▶ **REQUIREMENT**
Return each line below holding the string "location".

▶ **Collected data entries**
---*---

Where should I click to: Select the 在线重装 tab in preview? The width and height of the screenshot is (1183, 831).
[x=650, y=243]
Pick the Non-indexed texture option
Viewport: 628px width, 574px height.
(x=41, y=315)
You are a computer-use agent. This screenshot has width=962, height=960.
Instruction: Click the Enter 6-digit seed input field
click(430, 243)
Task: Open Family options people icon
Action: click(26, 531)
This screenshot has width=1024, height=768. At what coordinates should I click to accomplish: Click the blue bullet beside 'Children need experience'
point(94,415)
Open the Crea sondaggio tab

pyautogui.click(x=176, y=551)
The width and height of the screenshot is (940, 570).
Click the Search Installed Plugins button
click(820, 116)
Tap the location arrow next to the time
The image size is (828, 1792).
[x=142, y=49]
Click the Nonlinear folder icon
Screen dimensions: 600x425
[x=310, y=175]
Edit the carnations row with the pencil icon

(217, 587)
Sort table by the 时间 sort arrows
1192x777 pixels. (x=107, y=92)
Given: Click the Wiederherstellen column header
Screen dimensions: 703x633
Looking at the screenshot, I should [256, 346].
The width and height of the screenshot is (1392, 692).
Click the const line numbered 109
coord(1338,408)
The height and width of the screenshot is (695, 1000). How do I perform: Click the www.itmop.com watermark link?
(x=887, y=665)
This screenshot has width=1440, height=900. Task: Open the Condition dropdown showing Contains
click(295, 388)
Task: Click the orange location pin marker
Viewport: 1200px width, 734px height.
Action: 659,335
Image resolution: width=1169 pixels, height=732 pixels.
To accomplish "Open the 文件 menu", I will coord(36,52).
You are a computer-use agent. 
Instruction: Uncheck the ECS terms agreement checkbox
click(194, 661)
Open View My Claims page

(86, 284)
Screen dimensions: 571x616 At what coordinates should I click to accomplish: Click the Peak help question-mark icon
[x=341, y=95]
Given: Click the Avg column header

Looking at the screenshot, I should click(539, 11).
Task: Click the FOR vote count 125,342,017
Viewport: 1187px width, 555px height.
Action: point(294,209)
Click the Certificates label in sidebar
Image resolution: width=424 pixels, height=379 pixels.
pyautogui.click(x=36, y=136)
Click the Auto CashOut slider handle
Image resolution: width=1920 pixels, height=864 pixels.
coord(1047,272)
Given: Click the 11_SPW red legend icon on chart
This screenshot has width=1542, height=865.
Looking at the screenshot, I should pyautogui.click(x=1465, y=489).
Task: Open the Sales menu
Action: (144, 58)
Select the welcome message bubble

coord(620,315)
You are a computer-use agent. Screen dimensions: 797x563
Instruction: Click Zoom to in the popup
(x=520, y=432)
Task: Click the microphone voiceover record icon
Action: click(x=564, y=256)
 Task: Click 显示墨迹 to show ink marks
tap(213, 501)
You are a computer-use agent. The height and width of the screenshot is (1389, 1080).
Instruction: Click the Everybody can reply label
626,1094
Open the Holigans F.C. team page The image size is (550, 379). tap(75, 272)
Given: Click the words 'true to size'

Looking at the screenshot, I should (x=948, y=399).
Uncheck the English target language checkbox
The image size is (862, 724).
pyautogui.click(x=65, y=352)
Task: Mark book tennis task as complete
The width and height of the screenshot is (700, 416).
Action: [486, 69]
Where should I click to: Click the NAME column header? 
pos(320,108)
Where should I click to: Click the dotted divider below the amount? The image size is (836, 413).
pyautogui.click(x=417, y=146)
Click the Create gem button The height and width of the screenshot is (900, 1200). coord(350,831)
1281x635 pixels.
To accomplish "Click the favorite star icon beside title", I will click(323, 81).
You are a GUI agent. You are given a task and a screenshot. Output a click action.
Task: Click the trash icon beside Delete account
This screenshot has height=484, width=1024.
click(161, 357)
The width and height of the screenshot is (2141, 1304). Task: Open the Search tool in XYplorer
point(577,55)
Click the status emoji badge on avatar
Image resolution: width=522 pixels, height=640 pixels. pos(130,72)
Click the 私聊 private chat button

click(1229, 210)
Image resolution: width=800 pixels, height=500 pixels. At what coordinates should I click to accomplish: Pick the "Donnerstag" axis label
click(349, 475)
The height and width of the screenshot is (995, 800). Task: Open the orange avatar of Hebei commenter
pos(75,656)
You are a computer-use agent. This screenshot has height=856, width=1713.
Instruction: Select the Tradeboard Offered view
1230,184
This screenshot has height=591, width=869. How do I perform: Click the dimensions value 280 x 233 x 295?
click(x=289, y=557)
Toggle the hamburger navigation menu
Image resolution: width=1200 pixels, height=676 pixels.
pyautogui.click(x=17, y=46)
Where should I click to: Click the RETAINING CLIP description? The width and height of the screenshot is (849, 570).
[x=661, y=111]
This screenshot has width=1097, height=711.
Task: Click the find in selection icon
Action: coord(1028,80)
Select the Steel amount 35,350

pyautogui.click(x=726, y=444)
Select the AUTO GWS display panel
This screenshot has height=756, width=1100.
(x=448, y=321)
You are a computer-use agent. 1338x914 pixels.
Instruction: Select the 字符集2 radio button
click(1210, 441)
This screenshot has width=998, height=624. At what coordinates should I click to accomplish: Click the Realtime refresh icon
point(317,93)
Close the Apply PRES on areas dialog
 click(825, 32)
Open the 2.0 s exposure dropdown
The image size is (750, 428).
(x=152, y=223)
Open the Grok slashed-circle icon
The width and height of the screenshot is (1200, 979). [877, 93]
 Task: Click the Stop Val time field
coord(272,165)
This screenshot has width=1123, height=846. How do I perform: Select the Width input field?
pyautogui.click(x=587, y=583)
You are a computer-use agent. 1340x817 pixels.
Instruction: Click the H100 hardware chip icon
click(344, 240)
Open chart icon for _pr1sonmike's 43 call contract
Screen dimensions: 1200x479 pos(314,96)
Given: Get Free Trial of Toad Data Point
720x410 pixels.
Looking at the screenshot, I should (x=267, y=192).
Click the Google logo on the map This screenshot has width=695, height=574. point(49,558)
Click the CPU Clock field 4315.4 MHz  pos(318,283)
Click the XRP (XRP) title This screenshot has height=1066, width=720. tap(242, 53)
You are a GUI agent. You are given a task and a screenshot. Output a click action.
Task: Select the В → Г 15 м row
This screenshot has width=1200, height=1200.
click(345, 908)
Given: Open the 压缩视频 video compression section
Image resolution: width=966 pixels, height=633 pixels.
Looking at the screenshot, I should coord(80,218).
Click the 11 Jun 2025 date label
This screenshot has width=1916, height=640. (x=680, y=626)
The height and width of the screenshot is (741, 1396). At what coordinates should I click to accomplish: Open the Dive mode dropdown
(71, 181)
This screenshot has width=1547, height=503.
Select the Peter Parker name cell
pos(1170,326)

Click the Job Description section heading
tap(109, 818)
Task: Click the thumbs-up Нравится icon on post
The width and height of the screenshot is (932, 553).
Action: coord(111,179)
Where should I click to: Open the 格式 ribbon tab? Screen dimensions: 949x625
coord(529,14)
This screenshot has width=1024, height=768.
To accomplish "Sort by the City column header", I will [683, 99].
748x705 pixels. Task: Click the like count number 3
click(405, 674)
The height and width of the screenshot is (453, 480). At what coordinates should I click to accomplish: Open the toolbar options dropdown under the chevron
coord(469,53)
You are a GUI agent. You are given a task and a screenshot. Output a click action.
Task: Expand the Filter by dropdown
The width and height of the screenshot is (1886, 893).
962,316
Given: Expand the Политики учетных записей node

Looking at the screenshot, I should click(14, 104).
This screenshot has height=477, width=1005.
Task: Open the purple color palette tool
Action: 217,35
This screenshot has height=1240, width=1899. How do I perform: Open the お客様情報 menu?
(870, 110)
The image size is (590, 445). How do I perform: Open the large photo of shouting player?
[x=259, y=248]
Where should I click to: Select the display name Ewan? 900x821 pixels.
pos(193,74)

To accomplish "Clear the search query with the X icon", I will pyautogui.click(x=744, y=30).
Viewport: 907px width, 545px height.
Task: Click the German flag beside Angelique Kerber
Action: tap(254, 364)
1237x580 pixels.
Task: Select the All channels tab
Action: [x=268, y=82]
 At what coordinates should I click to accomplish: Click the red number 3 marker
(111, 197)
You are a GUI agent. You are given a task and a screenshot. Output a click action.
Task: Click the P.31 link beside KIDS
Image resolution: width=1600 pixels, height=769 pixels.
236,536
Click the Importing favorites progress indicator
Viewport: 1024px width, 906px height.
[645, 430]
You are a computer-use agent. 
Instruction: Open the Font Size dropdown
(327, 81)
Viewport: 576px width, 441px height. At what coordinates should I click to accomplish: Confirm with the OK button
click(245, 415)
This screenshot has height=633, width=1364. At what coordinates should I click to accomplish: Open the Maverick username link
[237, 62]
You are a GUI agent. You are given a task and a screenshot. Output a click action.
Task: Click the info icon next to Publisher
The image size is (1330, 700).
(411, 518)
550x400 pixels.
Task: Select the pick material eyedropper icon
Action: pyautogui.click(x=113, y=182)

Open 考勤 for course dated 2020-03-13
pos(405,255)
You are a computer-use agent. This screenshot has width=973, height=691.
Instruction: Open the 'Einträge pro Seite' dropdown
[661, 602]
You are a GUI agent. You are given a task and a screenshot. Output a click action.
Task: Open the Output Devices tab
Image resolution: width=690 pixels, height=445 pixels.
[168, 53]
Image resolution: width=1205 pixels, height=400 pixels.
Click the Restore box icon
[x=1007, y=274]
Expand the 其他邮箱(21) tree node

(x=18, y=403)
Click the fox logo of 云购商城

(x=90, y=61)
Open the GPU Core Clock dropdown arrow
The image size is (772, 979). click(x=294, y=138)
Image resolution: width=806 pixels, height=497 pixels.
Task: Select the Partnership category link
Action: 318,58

---*---

▶ **TASK ANSWER**
Tap the location arrow next to the time
Task: Click the orange location pin marker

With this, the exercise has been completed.